TASK TO COMPLETE.
Look at every line below and count those containing "will". Answer with the number only.

________________________

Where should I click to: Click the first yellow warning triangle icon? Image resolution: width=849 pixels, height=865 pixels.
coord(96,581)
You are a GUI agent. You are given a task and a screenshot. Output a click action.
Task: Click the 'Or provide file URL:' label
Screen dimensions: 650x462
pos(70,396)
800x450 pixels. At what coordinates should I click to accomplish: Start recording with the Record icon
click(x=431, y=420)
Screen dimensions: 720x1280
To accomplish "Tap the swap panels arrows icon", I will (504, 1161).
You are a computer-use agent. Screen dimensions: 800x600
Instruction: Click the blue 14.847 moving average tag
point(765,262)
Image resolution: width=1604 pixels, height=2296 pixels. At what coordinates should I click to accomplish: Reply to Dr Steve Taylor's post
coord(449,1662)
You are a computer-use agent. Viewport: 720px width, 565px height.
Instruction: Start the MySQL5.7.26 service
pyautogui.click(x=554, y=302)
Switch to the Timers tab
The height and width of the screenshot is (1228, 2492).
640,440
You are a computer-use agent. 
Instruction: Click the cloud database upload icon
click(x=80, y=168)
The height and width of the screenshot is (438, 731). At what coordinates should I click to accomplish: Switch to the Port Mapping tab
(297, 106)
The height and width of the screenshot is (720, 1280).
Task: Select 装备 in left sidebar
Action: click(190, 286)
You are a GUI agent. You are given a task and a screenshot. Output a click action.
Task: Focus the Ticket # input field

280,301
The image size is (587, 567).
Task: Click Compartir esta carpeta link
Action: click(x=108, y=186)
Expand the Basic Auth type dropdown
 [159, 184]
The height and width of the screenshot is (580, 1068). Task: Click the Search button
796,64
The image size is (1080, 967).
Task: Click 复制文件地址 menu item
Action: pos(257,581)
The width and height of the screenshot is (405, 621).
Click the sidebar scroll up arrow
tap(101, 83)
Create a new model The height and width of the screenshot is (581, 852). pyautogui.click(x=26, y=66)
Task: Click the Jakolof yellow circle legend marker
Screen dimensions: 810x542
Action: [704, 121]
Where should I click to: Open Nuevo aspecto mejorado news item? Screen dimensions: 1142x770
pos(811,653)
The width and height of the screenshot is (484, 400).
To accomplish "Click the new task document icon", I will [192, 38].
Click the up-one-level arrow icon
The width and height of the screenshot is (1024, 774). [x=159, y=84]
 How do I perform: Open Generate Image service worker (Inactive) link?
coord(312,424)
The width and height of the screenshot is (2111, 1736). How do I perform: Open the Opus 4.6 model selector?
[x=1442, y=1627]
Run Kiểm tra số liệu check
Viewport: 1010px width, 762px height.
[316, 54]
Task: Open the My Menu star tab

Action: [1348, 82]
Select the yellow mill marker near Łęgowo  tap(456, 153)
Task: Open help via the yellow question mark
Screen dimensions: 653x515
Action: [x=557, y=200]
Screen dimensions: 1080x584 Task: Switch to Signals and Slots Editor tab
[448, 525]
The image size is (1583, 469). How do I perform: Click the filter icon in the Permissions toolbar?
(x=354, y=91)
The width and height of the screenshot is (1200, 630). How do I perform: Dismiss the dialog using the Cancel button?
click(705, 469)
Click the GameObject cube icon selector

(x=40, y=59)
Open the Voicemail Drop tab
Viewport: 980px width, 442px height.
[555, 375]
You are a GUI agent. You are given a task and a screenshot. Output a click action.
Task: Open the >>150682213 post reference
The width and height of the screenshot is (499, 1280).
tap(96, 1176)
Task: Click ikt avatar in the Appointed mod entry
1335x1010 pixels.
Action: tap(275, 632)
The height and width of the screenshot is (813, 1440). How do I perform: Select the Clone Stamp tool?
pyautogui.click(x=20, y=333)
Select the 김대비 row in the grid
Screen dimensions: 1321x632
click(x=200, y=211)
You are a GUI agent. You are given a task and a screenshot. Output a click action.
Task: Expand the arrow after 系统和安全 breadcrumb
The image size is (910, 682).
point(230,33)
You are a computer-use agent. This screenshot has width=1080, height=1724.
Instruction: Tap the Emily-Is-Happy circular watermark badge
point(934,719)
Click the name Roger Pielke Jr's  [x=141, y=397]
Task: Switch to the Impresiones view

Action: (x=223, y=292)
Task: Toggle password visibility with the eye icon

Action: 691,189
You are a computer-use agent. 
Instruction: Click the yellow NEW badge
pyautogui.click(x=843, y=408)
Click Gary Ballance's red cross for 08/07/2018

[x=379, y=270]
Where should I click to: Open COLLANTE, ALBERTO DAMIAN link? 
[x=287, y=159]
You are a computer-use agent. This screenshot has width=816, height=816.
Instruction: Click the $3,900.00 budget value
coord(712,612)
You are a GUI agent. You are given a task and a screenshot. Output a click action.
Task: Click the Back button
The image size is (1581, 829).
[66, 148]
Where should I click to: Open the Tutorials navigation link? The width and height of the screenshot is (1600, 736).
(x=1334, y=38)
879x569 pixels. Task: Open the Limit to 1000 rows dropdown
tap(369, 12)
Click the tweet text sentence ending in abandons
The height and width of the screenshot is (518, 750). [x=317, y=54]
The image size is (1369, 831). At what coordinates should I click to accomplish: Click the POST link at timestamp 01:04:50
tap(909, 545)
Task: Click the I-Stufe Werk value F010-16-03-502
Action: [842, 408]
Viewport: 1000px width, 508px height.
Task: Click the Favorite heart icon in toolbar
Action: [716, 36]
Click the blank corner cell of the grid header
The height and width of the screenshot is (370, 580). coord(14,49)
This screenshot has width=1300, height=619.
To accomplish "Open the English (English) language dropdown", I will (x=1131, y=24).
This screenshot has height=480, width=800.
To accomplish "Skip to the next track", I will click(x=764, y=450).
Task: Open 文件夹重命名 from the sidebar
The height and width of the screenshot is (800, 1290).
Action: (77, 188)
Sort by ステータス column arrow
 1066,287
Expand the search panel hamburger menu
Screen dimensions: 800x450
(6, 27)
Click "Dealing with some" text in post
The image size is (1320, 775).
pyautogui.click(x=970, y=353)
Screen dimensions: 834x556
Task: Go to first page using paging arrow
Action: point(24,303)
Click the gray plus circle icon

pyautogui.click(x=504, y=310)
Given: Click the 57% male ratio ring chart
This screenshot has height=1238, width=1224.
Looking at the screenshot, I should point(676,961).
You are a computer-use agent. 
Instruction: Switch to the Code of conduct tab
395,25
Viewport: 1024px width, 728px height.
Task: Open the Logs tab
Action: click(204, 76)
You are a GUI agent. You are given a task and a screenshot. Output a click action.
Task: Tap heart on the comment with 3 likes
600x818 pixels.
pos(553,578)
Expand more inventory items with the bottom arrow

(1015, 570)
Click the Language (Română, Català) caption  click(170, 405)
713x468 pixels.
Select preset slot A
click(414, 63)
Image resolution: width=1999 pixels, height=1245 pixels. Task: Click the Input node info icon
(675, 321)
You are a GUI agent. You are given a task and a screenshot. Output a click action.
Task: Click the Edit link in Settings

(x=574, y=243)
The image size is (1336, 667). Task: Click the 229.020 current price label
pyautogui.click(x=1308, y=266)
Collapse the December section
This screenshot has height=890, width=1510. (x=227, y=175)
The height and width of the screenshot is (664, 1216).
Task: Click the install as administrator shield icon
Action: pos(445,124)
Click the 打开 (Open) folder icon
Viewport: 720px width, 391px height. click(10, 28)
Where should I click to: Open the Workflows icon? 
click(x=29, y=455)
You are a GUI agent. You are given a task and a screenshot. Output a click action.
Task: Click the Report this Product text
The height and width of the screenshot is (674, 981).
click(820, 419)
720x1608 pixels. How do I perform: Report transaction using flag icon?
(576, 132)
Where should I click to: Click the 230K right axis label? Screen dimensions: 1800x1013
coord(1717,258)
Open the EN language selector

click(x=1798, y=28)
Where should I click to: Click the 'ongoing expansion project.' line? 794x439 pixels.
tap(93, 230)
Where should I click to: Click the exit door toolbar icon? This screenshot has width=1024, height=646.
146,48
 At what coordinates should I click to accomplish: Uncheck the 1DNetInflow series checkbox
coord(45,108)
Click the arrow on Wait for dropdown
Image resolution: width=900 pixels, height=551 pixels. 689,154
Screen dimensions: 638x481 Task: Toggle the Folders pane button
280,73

________________________

TASK RESPONSE.
4